Yesterday, I wrote about waiting around for my surgeon to call. He had promised that he would "definitely" call by Tuesday...or Wednesday "at the very latest." Has he called? Not unless he was the guy who phoned earlier offering to save me hundreds on my cable bill each month. If my relationship with my surgeon was a romantic comedy, it would star Jennifer Aniston and be called "He's Just Not That Into You"... except instead of the "falling in love and living happily ever after" ending, substitute the ending of "The Castle." (If you're saying to yourself, "But, Arley, Kafka died without finishing "The Castle" and it therefore has no ending," then give yourself a pat on the back and an honorary master's degree in English Literature because that is exactly the point). The ending of "Waiting For Godot" would also work.
Patience has never been a strong suit of mine and with each day that I wake up still walking like a 50-year-old retired WWE wrestler who's been hit on the back with a fold-up chair one too many times, I have less and less of it. A. had suggested that I just march down to his office and stage a little sit-in until I get some answers. I could bring my guitar and change the words to protest folk songs. For example, instead of Bob Dylan's "Like a Rolling Stone," I could sing "Like a Fucked-Up Gnome" to describe my walking abilities and instead of "There Is Power in a Union," I could sing "There is Power in a Lawsuit" (just kidding, doctor!) I decided, however, that all this would get me was arrested.
··········
ACTIVITY: Reproduce the entire passage about waiting for a surgeon's call word for word, with the same punctuation.

DATA BLOCK:
··········
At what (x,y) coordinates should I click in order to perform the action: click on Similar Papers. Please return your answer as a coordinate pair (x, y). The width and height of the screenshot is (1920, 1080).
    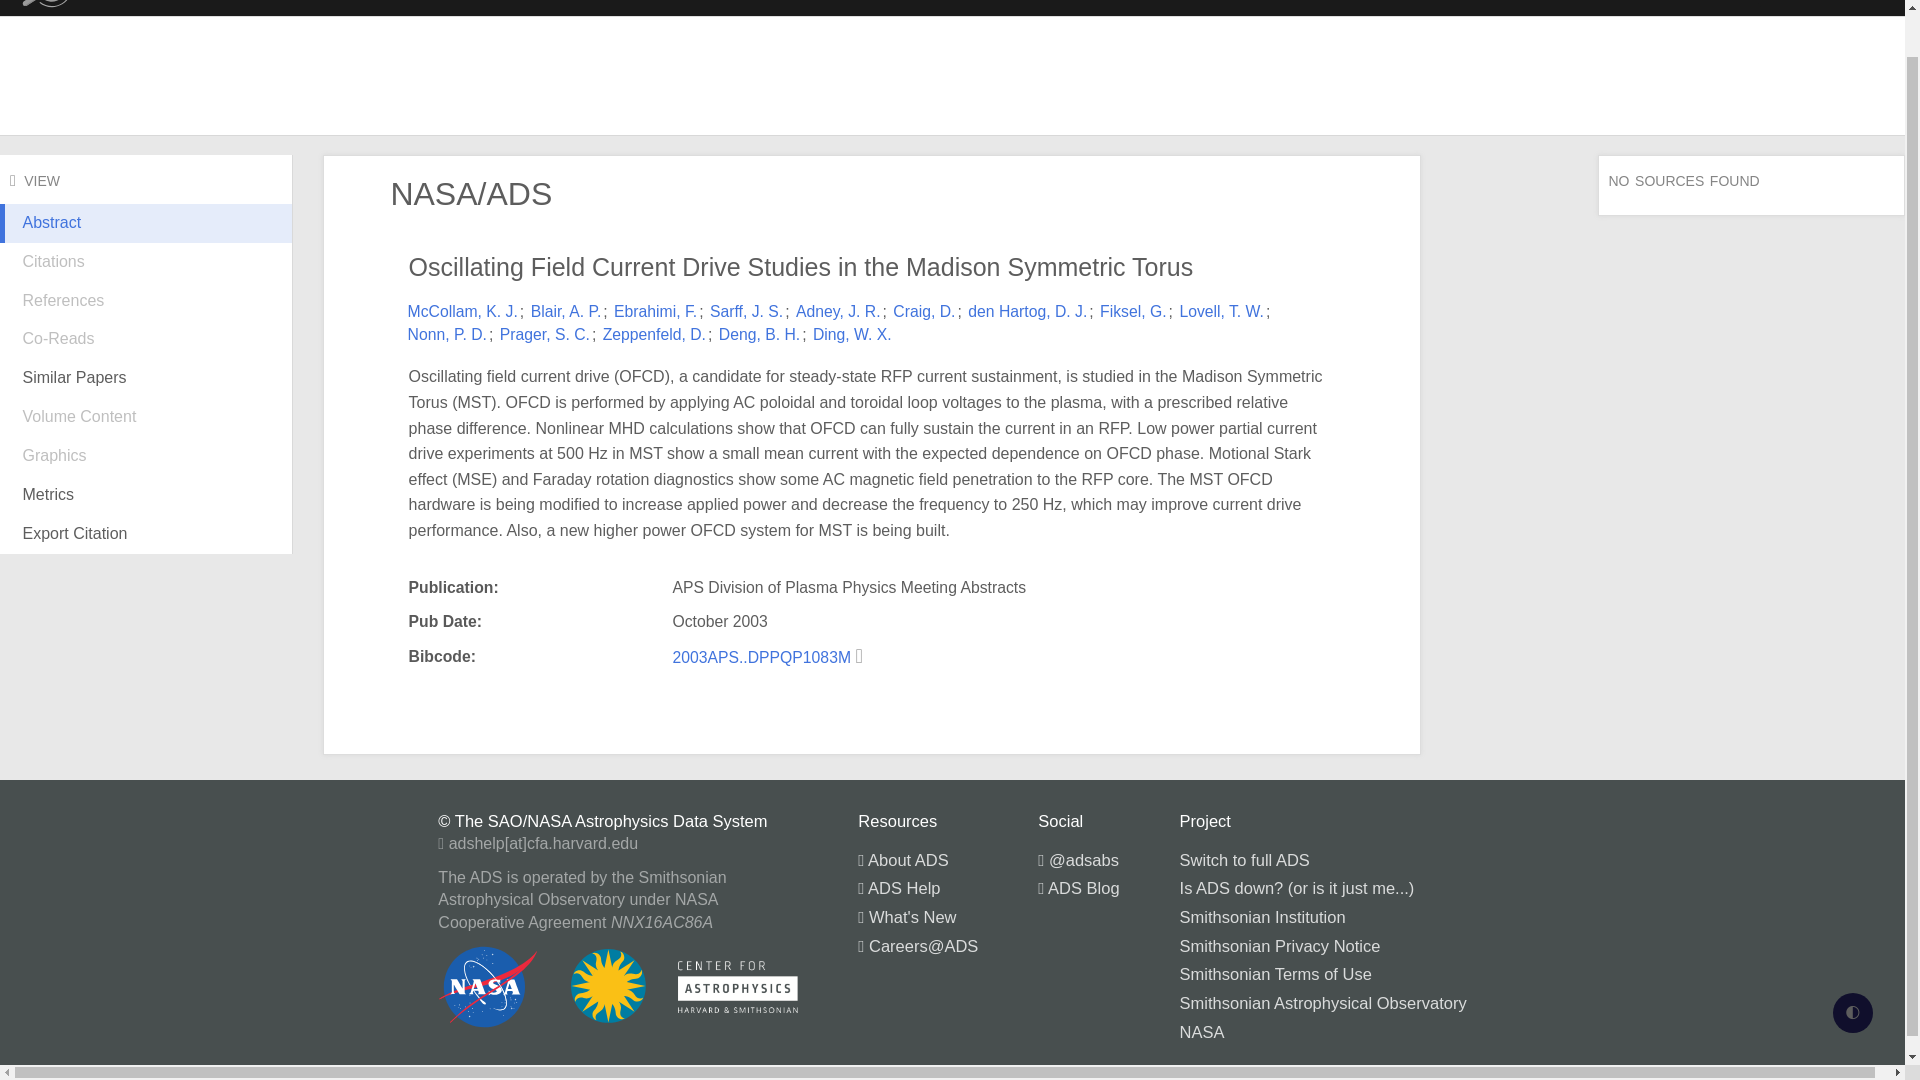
··········
TASK RESULT:
Yesterday, I wrote about waiting around for my surgeon to call. He had promised that he would "definitely" call by Tuesday...or Wednesday "at the very latest." Has he called? Not unless he was the guy who phoned earlier offering to save me hundreds on my cable bill each month. If my relationship with my surgeon was a romantic comedy, it would star Jennifer Aniston and be called "He's Just Not That Into You"... except instead of the "falling in love and living happily ever after" ending, substitute the ending of "The Castle." (If you're saying to yourself, "But, Arley, Kafka died without finishing "The Castle" and it therefore has no ending," then give yourself a pat on the back and an honorary master's degree in English Literature because that is exactly the point). The ending of "Waiting For Godot" would also work.
Patience has never been a strong suit of mine and with each day that I wake up still walking like a 50-year-old retired WWE wrestler who's been hit on the back with a fold-up chair one too many times, I have less and less of it. A. had suggested that I just march down to his office and stage a little sit-in until I get some answers. I could bring my guitar and change the words to protest folk songs. For example, instead of Bob Dylan's "Like a Rolling Stone," I could sing "Like a Fucked-Up Gnome" to describe my walking abilities and instead of "There Is Power in a Union," I could sing "There is Power in a Lawsuit" (just kidding, doctor!) I decided, however, that all this would get me was arrested.